Don't Allow Industry to Dictate Animal Transport Enforcement

Don't Allow Industry to Dictate Animal Transport Enforcement

On December 13th, Federal Agriculture Minister Marie-Claude Bibeau announced that Canadian cattle and dairy producers will be given a "two-year transition period" before enforcement will begin for the amended Humane Transportation of Animals regulations, even though they were scheduled to come into force February, 2020. The minister also hinted that the regulations covering cattle may be weakened in the process as "more data on effective solutions concerning the transport of cattle" are gathered (specifically, from research conducted by the Beef Cattle Research Council).
The Canadian Cattlemen's Association has been hounding the minister since the regulations were released, most recently at an hour-long meeting during her visit to Canadian Western Agribition just a week before her announcement.
Canada has the dubious honour of having the longest maximum transport times in the developed world. Under the new rules, which took an astounding 42 years to draft, cows can be transported for 36 hours, down only slightly from 48 hours under the previous regulations. In the United States, the maximum transport time for cattle is 28 hours, and in the European Union it is just eight hours, yet the 36 hours is what the cattle producers are taking issue with.
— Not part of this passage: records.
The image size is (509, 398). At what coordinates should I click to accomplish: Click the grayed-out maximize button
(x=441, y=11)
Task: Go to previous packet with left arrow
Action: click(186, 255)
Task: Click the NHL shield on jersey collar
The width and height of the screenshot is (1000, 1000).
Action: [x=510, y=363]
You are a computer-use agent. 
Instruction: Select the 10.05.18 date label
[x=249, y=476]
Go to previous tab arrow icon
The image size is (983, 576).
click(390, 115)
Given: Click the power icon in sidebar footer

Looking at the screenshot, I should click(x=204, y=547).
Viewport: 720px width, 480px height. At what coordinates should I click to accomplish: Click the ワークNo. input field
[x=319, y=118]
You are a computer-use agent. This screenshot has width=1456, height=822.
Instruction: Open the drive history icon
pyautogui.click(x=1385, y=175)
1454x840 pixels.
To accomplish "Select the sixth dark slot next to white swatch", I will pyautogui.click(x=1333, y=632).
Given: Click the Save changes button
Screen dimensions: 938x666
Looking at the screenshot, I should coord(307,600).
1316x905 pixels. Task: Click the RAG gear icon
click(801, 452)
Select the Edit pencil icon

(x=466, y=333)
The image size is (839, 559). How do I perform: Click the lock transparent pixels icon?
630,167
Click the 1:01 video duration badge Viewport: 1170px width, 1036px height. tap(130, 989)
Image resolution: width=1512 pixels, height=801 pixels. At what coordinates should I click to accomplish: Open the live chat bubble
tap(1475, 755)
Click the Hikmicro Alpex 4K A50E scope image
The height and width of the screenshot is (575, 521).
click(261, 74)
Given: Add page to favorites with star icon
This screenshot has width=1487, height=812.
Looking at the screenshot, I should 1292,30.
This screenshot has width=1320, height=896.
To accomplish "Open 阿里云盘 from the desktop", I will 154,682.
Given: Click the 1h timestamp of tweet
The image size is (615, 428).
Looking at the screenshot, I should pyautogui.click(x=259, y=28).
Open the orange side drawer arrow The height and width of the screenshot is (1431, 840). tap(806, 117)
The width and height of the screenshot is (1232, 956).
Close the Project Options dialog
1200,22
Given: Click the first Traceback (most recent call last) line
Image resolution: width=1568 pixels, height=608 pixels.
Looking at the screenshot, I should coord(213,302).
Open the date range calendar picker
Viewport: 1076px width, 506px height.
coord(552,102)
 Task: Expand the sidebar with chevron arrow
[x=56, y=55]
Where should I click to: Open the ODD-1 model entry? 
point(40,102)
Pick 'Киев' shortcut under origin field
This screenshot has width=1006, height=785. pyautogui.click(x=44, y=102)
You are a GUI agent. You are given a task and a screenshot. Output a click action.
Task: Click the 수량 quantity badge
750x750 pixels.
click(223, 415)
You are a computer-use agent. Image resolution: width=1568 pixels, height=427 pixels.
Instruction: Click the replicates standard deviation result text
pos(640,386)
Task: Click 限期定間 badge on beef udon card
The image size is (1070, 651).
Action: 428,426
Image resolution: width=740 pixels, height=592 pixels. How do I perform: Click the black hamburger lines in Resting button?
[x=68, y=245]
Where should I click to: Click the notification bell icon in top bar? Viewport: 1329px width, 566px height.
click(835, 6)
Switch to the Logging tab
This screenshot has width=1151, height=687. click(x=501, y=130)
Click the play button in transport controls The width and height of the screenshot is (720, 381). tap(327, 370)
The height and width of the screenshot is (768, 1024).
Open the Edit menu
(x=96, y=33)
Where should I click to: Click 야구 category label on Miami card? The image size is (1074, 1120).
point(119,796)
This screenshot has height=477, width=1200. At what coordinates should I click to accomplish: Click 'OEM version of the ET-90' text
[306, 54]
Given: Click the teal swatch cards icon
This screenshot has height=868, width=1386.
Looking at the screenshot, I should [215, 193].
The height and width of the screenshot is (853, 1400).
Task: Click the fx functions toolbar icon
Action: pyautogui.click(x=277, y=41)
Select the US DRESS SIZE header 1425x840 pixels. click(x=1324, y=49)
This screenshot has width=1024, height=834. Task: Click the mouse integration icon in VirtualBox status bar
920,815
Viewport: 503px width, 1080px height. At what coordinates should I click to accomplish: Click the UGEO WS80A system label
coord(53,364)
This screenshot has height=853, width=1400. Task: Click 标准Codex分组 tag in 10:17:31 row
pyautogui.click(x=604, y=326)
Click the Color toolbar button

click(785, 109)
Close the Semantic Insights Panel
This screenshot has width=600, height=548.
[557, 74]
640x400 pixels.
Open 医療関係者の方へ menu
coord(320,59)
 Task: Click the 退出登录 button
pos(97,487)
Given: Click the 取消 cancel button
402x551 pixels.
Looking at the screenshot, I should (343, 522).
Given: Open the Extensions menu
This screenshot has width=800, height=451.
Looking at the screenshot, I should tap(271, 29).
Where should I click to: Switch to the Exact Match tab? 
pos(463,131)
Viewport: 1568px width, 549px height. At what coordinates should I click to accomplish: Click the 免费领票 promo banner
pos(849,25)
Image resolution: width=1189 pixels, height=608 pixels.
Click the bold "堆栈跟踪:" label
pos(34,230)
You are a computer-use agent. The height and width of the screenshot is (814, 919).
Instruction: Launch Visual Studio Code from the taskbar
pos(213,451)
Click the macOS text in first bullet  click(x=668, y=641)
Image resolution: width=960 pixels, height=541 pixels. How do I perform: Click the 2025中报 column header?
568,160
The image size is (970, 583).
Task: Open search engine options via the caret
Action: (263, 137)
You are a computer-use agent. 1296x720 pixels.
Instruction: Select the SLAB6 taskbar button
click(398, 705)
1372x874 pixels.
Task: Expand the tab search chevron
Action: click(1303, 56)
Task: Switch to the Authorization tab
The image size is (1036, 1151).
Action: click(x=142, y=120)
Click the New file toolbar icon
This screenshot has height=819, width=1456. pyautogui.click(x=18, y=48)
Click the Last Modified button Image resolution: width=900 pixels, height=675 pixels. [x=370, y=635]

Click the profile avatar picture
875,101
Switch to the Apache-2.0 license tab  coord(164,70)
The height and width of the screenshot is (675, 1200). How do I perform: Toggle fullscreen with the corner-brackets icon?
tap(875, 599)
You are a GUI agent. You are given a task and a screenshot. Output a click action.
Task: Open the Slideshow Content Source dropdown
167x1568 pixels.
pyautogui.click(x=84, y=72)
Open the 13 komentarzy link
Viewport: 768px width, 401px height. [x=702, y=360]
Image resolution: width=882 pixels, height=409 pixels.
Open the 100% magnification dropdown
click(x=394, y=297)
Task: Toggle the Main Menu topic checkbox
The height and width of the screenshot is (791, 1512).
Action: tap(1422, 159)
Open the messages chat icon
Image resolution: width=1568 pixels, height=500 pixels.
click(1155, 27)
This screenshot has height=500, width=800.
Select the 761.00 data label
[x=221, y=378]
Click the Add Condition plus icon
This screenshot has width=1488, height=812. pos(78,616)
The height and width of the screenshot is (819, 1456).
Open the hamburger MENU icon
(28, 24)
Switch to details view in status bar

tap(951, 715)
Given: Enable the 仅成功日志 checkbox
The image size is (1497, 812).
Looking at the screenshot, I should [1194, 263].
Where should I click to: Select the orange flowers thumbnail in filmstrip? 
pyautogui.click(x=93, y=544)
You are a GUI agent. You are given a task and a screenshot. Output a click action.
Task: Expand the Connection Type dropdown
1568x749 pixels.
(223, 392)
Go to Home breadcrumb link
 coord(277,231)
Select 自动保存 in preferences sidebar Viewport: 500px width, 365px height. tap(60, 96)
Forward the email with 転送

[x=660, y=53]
The new regulations took years to draft and release and yet already fail to meet international standards. In fact, in a review of Canada's veterinary services (the Canadian Food Inspection Agency in particular) released by The World Organisation for Animal Health (OIE) last year, the authors expressed surprise that “[s]ome politically powerful lobby groups are able to modify technical decisions” (specifically noting industry interference on maximum transport times) and warned that the new regulations must be finalized and enacted independent of industry.
The federal government has a responsibility to protect Canada's farmed animals, not pander to industry demands.